The mammalian tumor suppressor, phosphatase and tensin homologue deleted on chromosome 10 (PTEN), inhibits cell growth and survival by dephosphorylating phosphatidylinositol-(3,4,5)-trisphosphate (PI[3,4,5]P3). We have found a homologue of PTEN in the fission yeast, Schizosaccharomyces pombe (ptn1). This was an unexpected finding because yeast (S. pombe and Saccharomyces cerevisiae) lack the class I phosphoinositide 3-kinases that generate PI(3,4,5)P3 in higher eukaryotes. Indeed, PI(3,4,5)P3 has not been detected in yeast. Surprisingly, upon deletion of ptn1 in S. pombe, PI(3,4,5)P3 became detectable at levels comparable to those in mammalian cells, indicating that a pathway exists for synthesis of this lipid and that the S. pombe ptn1, like mammalian PTEN, suppresses PI(3,4,5)P 3 levels.
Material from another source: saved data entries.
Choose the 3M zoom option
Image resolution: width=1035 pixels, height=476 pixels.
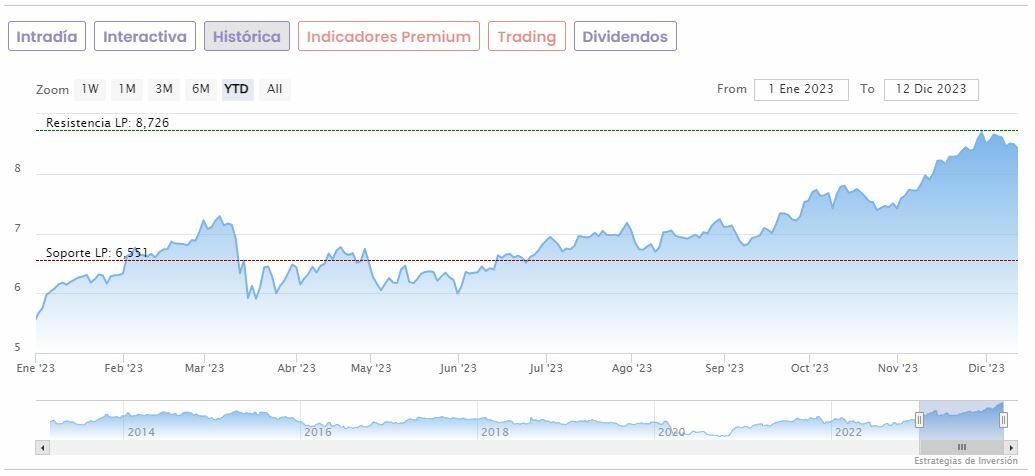click(x=164, y=89)
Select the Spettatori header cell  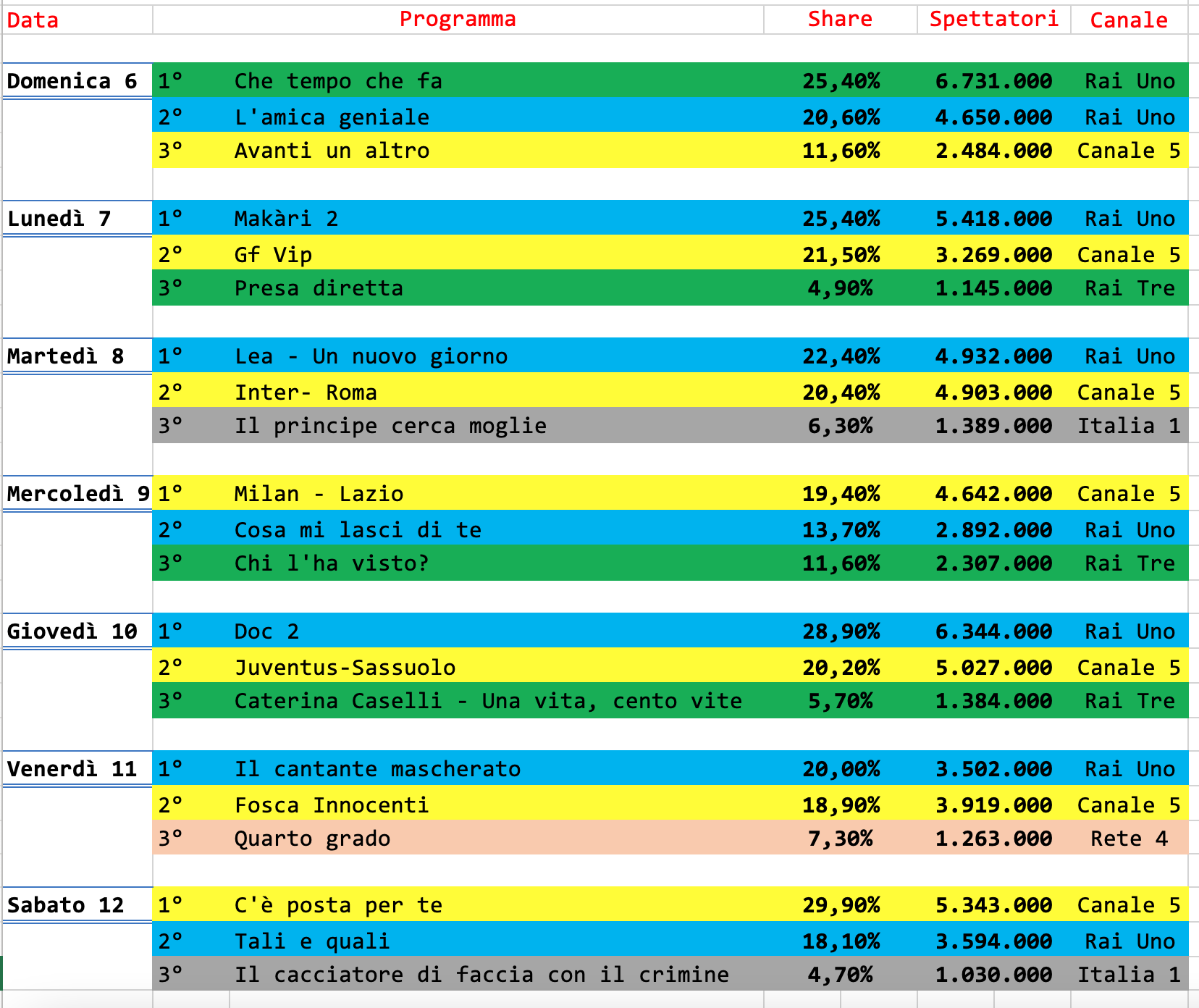pos(993,20)
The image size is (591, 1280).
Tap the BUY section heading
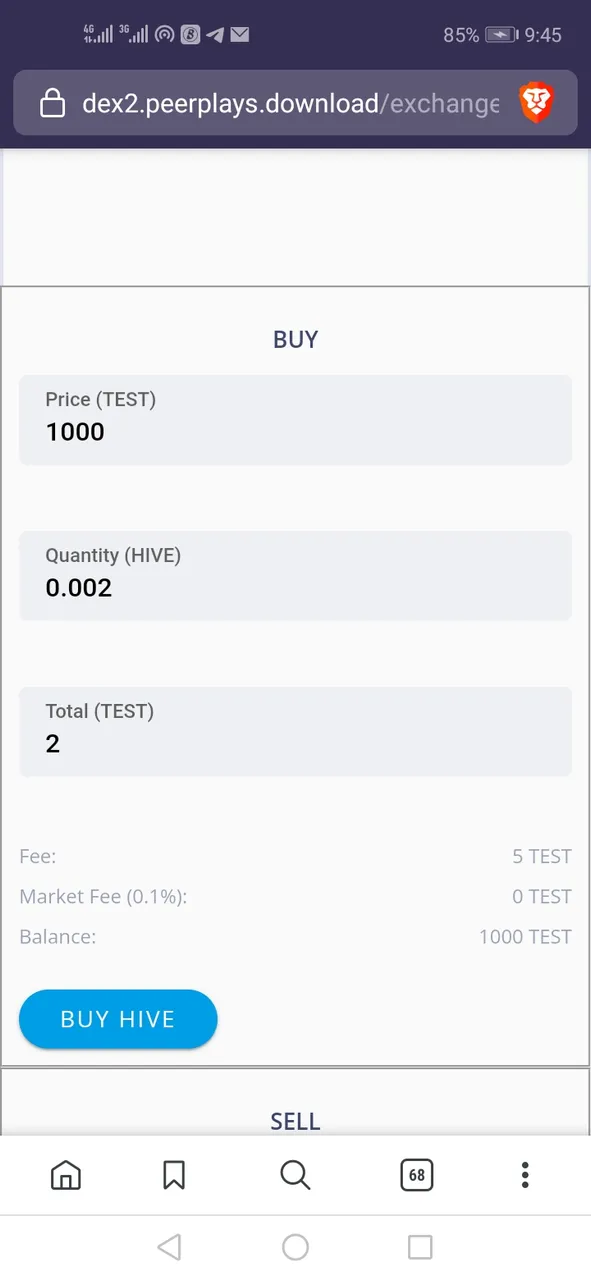click(x=295, y=340)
By examining various mutants, we show that synthesis of PI(3,4,5)P3 in S. pombe requires the class III phosphoinositide 3-kinase, vps34p, and the phosphatidylinositol-4-phosphate 5-kinase, its3p, but does not require the phosphatidylinositol-3-phosphate 5-kinase, fab1p. These studies suggest that a pathway for PI(3,4,5)P3 synthesis downstream of a class III phosphoinositide 3-kinase evolved before the appearance of class I phosphoinositide 3-kinases.